It’s a music and arts event which has ties to something that happened long ago and far away. Chile’s Salvador Allende was overthrown in coup forty years ago. The Allende period, and its aftermath, has been marked with an unusual metric.

"There was a real soundtrack that went along with the rise of the Allende government," said Trinity University’s David Spener. "And its fall due to the military overthrow, and the long dictatorship that followed it. And that soundtrack was known as la nueva canción, the Chilean new song.”

The tumultuous period was captured in song by a series of Bob Dylan-esque protest singers, some of whom paid with their lives. Spener dates his interest in Chile with something he heard from Pete Seeger.

"Pete Seeger read a fragment of a poem by Victor Jara, the Chilean singer that was murdered by the military, and it was a poem that he’d written on a scrap of paper that was smuggled out of the basketball stadium where he was being detained, and where he eventually would die," Spener said.

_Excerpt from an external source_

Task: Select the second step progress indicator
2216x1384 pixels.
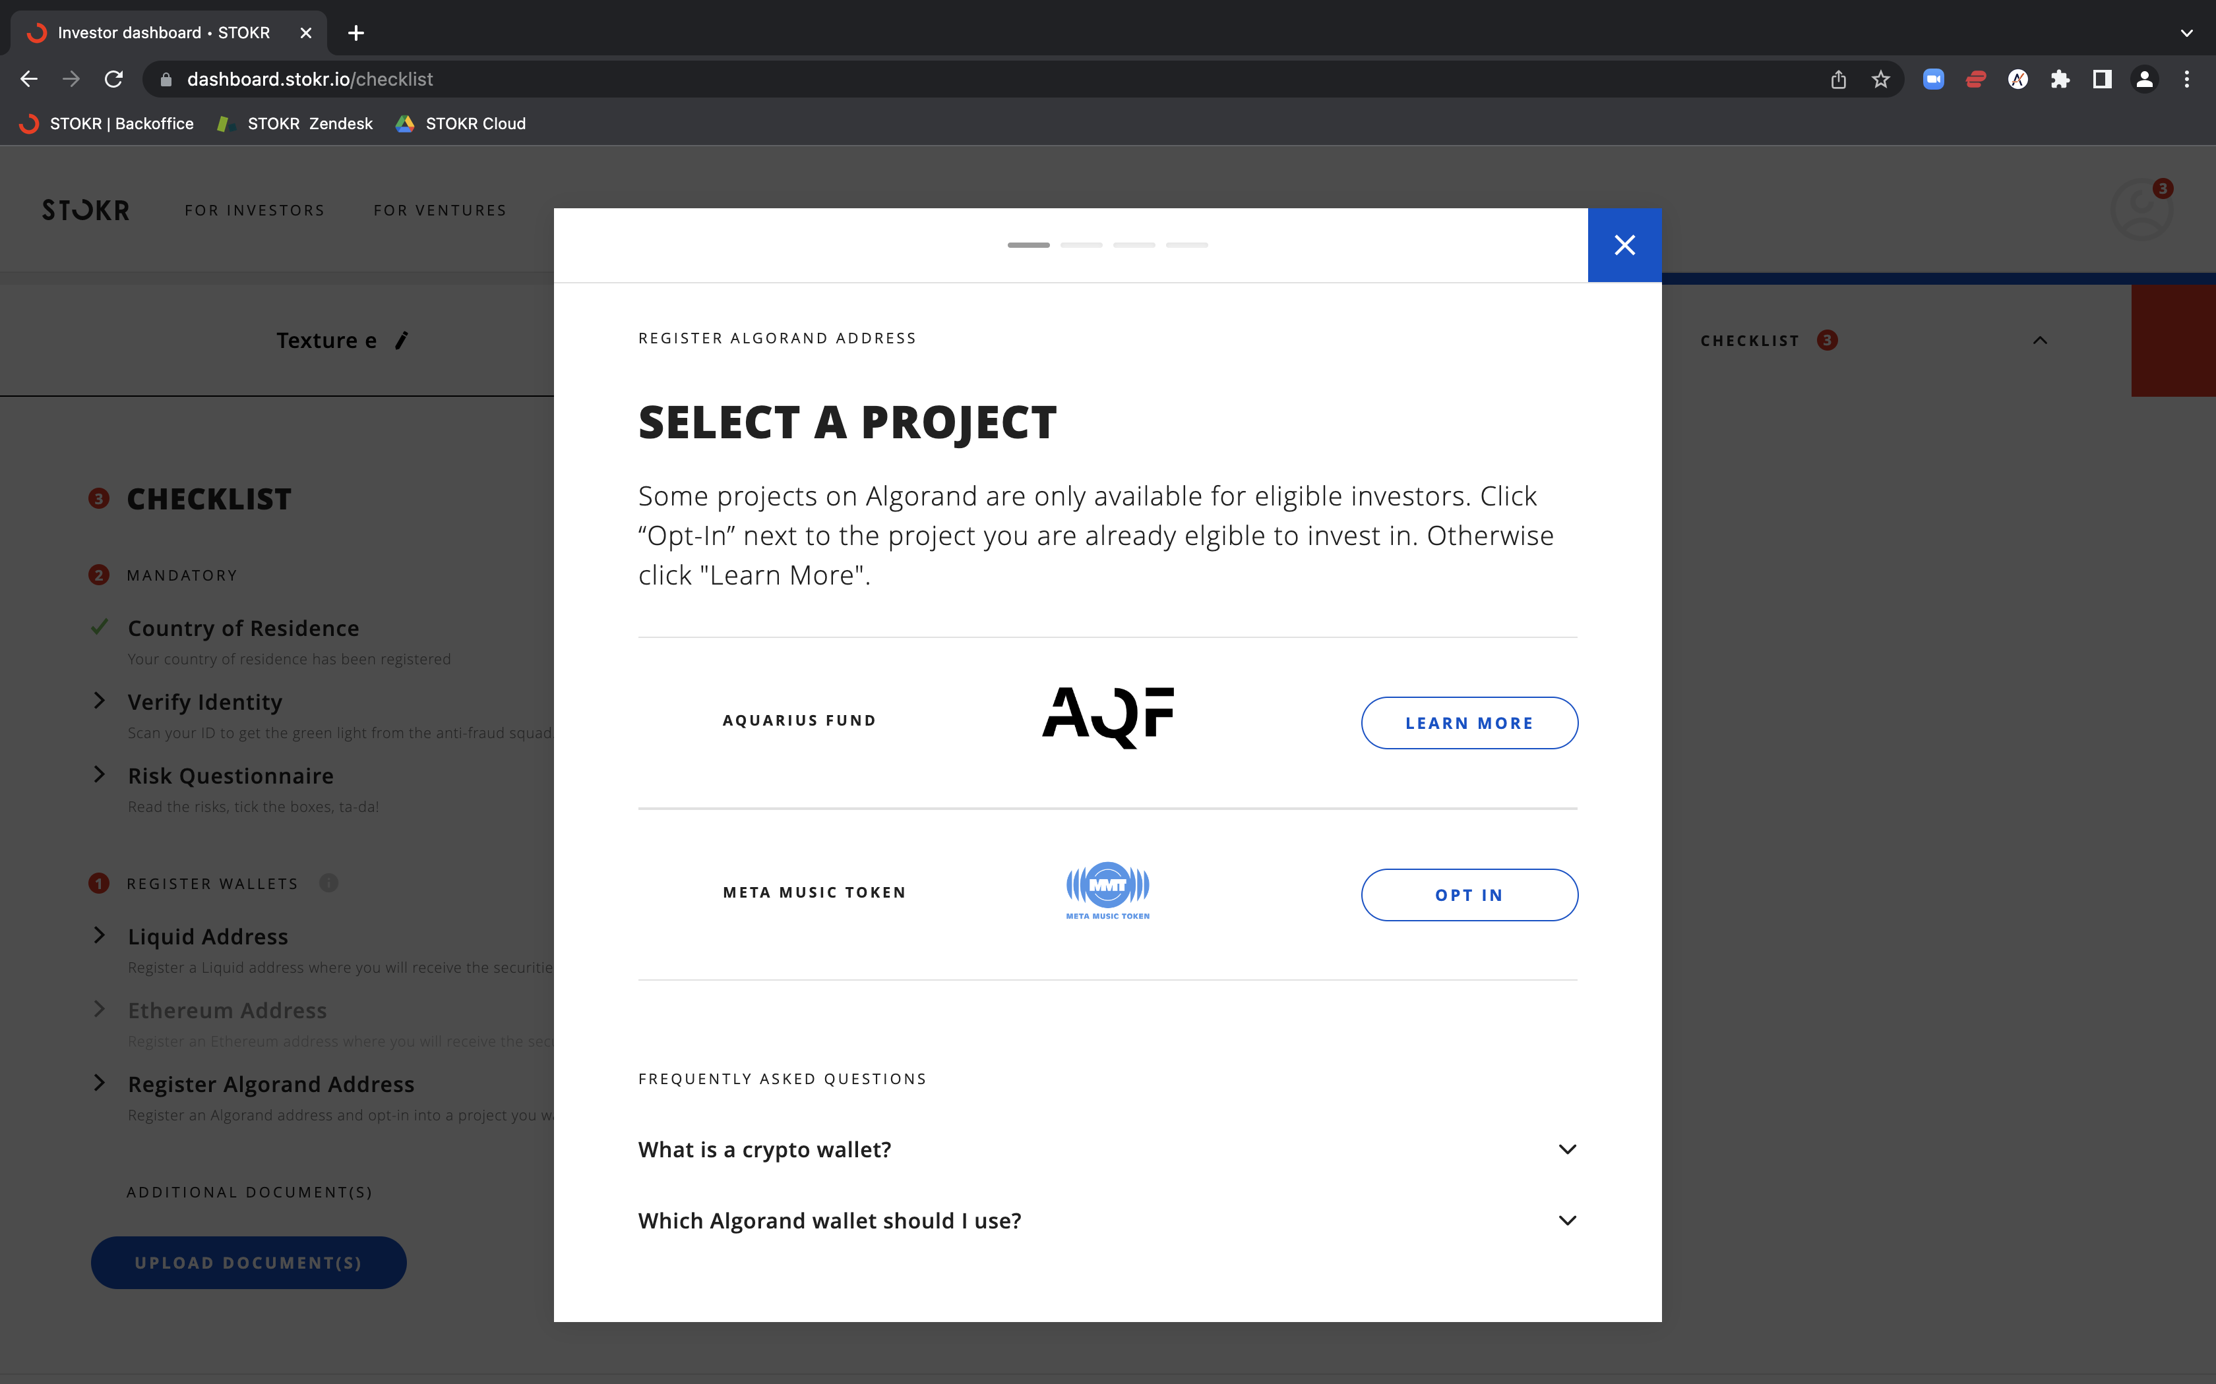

A series of Chile-centric events are planned to mark the period’s anniversary. History lectures, art, poetry readings and concerts are all slated at Trinity University and the Esperanza Peace and Justice Center. Spener has this explanation about music as a barometer of the peoples’ will.

"Whenever people are facing adversity, injustice, oppression, music plays an important role in helping people get through it and overcome it," he said.

A look at how they did eventually overcome it as reflected in art is at the heart of Chile Canta Al Mundo.